Auch die Schweizerische Bankgesellschaft und Credit Suisse bestätigen die anhaltende Beliebtheit des Volks-Sports sparen. Allerdings bemerkte die SBG laut Sprecher Robert Vogler eine "deutlich schwächeren Zunahme gegegenüber dem Vorjahr". Vogler weist darauf hin, dass auf den Sparkonten derzeit auch "unechte Spargelder" liegen - etwa aus Festgeldern oder Kassenobligationen. "Diese Gelder werden dann rasch wieder abgezogen, sobald die Situation kehrt und sich ertragsstärkere Anlagemöglichkeiten auftun."

Gemäss Sprecher Andre-Lou Sugar sind bei Credit Suisse "die Sparguthaben pro Konto erneut gewachsen". Eine besonders starke Aktivität sei im Bereich der Vorsorge festzustellen. So seien letztes Jahr die durchschnittlichen Bestände auf jedem Zinsstufen-Sparkonto um 3'000 Franken gewachsen. Allerdings schränkt Sugar ein, dass vor der Mittelstand spart und kaum die breite Schicht der unteren Einkommen (vgl. Kasten).

Unterschiedliche Entwicklungen melden die klassischen Sparbanken. Die Coop-Bank registrierte bloss eine "leichte Zunahme" an Konten und Heften. "Es gibt aber immer noch einen Spargeldzufluss", sagte Direktor Gustav Gass, Leiter Anlagen und Sparen, der SonntagsZeitung. Gleichzeitig aber stellt auch er eine starke Umlagerung bestehender Sparguthaben in ertragsstärkere Produkte fest.

So büsste die schmalbrüstige Zinskategorie Sparen fünf Prozent ein. Dafür wuchs die Sparte Anlagekonto um fünf Prozent, wobei die Coop-Mitgliederanlagen (CMA) ein besonders starkes Wachstum verzeichnen. Um über 30 Prozent stiegen die Privatkonto-Bestände. "Das ist der Renner!", freut sich Gass darüber, "dass unsere Strategie aufgeht": Die Kunden honorieren, dass die Coop-Bank auf allen Privatkonten keine Bankspesen verrechnet, was faktisch den Ertrag steigert und beispielsweise Kantonalbanken zur Nachahmung animiert.

● AUFGABE 1:
Gib die Zeilen der Auflistung erneut wieder, beginnend mit der Zeile, die „Select the grey-green“ enthält, und endend mit der Zeile, die „Action: (70, 56)“ enthält. Tausche dabei „grey-green“ gegen „dark green“ aus und lass alles andere unverändert.
● AUFGABE 2:
Setze den Text über das Sparverhalten bei Schweizer Banken bitte im Anschluss an seinen letzten Satz fort.

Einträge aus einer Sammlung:
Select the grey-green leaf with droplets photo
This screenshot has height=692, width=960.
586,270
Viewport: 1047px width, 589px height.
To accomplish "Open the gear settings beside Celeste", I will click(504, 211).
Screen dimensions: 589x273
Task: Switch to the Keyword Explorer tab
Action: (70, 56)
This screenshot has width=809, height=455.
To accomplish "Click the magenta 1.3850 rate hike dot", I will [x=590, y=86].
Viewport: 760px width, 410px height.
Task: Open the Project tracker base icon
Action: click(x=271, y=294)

---

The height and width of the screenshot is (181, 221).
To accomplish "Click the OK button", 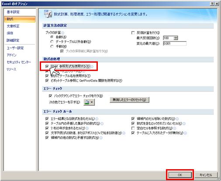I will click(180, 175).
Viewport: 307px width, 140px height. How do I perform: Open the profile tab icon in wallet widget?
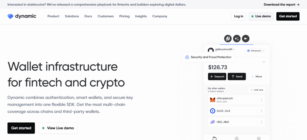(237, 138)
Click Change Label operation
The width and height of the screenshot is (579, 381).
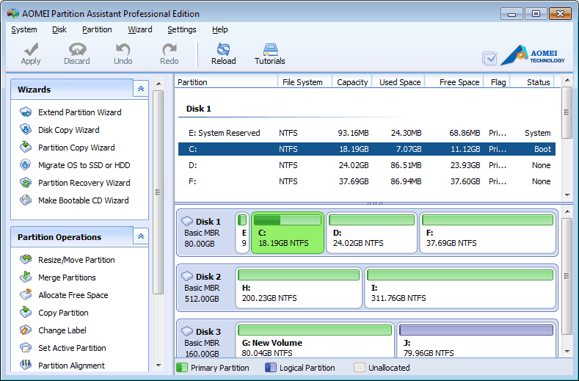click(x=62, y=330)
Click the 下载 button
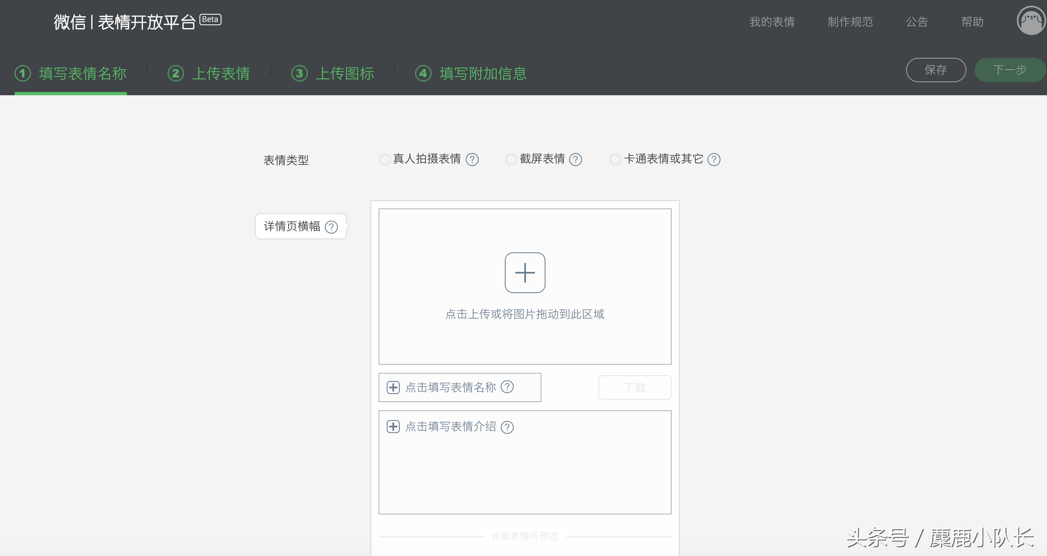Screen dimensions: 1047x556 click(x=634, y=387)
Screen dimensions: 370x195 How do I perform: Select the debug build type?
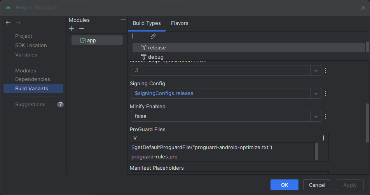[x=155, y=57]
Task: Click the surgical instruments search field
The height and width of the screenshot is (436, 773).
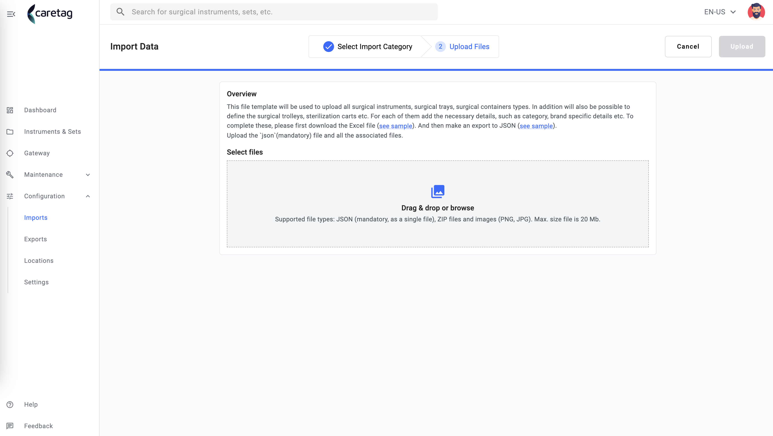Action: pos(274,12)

● ERGEBNIS 1:
Select the dark green leaf with droplets photo
This screenshot has height=692, width=960.
586,270
Viewport: 1047px width, 589px height.
To accomplish "Open the gear settings beside Celeste", I will click(504, 211).
Screen dimensions: 589x273
Task: Switch to the Keyword Explorer tab
Action: (70, 56)

● ERGEBNIS 2:
"Ganz verrückt" ist der Kommentar zum gegenwärtigen Spartrend von Erich Hort, dem Zentraldirektor der Migros-Bank, in der Hochkonjunktur herrscht. Die sechstgrösste Sparbank der Schweiz eröffnete allein vergangenen Dezember jeden Tag 400 neue Sparkonti. Nach Horts Angaben floss der Bank letztes Jahr rund eine Milliarde Franeken neuer Spargelder zu, was einer Rekordzunahme von 13,7 Prozent entspricht.

Hort weiss auch, weshalb die Kunden bei ihm Schlange stehen, um eines der verschiedenen Produkte vom Senioren- über das Jugend- bis zum Salärkonto zu eröffnen: "Wir zahlen ein halbes Prozent mehr Zins und das merkt der Kunde mit der Zeit."

Auch wenn dennoch bloss 2,75 Prozent Zins winken, scheinen die Sparkonti gegenüber längerfristigen Anlagen dem derzeitigen Bedürfnis liquider Kleinanleger voll zu entsprechen: Lieber etwas weniger Zins, dafür schnell verfügbares Kapital.

In der Analyse sind sich die Fachleute einig. Migros-Bank-Chef Erich Hort: "Es fehlen die positiven Impulse. Der Detailhandel steckt in der Krise und für das laufende Jahr ist mit einem Nullwachstum zu rechnen. Diese unsichere Zeit mahnt die Leute zur Vorsicht." Der vielleicht geplante Autokauf wird verschoben, das Wunschkleid erweist sich als entbehrlich, das Eigenheim als Wunschtraum. Ein Banker: "Der eine oder andere merkt, dass er alles hat, was er braucht. Der Erneuerungsbedarf ist nicht da."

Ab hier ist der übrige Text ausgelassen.